Laredo had assumed a business air since our visit of the previous year. The little muchachos had become so accustomed to the sight of ambulances and teams that the last entrance into town was not triumphant. Proceeding to Matamoras, on the Mexican side of the river, we found the road narrow, with the thick brushwood lining the sides literally festooned with bits of cotton from passing teams. On the first day, as we drove slowly along this monotonous country road, my husband’s watchful eye perceived, in a small opening by the side of the ambulance, a huge rattlesnake coiled, with head erect, forked tongue, and glistening eyes, following in an almost imperceptible motion the fitful efforts of a large frog vainly trying to get out of his way. The snake had fastened his eyes on the eyes of the frog; the poor creature could not even wink, he could not escape the fascinating gaze.
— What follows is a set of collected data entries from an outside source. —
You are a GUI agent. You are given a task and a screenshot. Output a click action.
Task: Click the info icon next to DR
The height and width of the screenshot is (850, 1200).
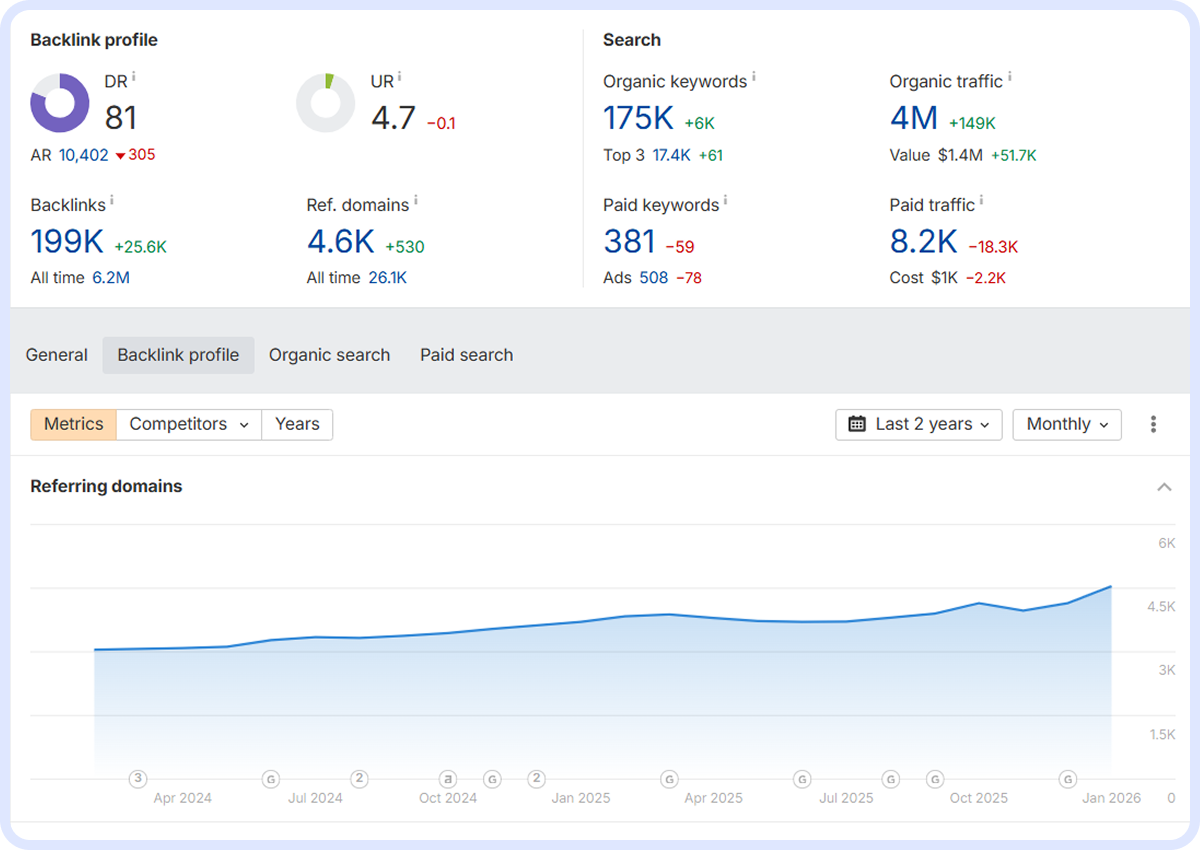[134, 77]
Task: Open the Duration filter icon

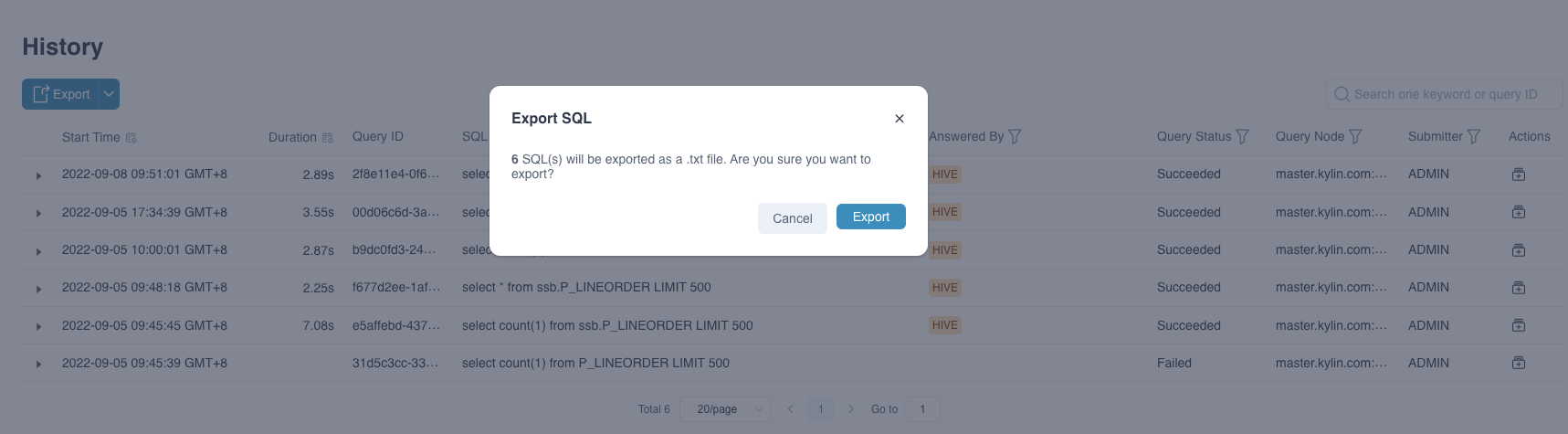Action: coord(328,138)
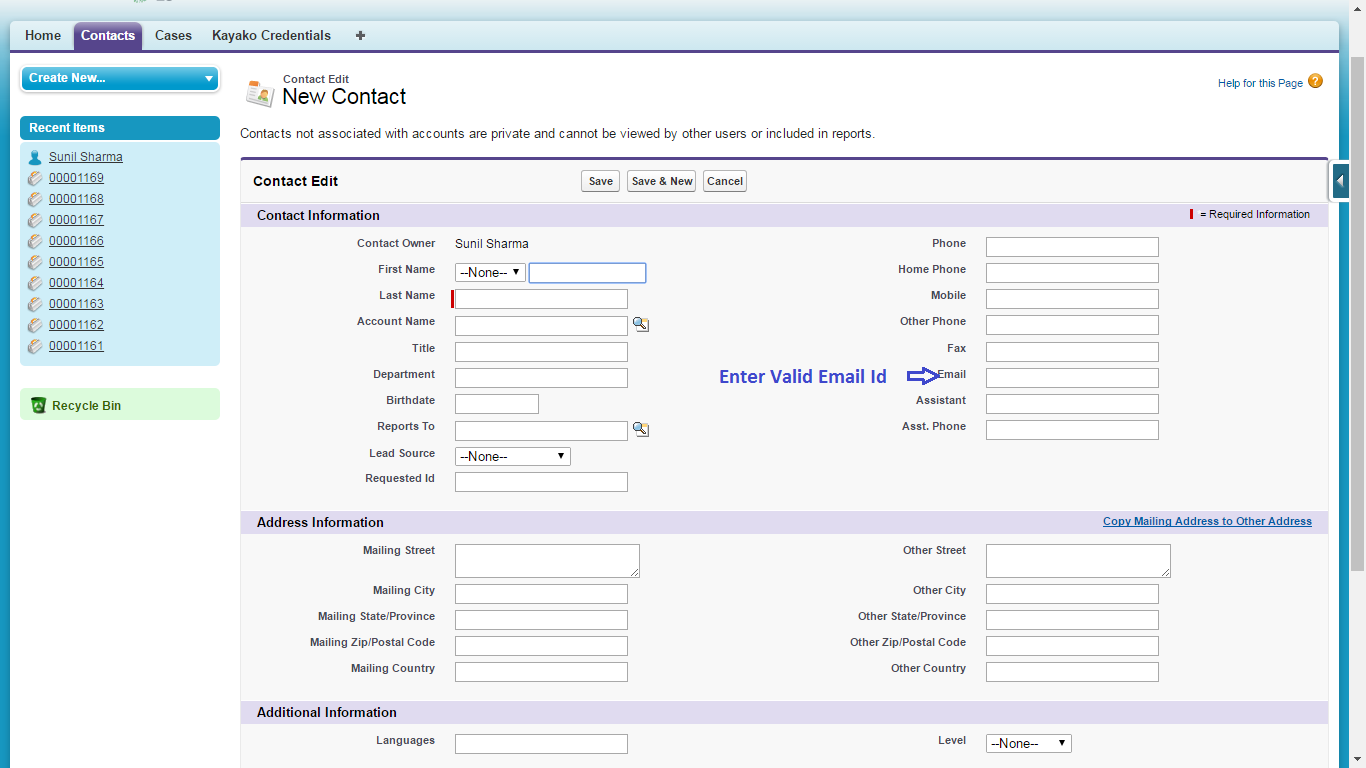This screenshot has height=768, width=1366.
Task: Click into the Email input field
Action: click(1071, 378)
Turning his body, though not his head, he would make a pitiful little squeak and a desperate effort to jump; but the wretched frog could not jump backward. Every motion he made was accompanied by a corresponding motion of the wily serpent. So intent were they that we alighted from the vehicle, and Mr. Dodds stood near with pistol in hand; neither the snake nor the frog seemed to have consciousness of the presence of any other object than the one upon which its eyes were fixed. At last the head of the serpent slowly approached nearer and nearer its victim, the poor creature made one despairing croak that sounded almost human in its agony, and leaped into the full distended jaws of the rattlesnake! At the same instant the watchful Mr. Dodds fired his pistol with such accurate aim that the vertebra was struck close to the head, the jaws suddenly relaxed and fell open, and out sprang Mr. Frog! If ever a frog made haste to get away, that frog was the one. He was out of his enchantment, out of the jaws of death, and out of our sight in an instant. The thirteen rattles that tipped the tail of that enterprising snake remained in my possession for many years, a memento of the incident.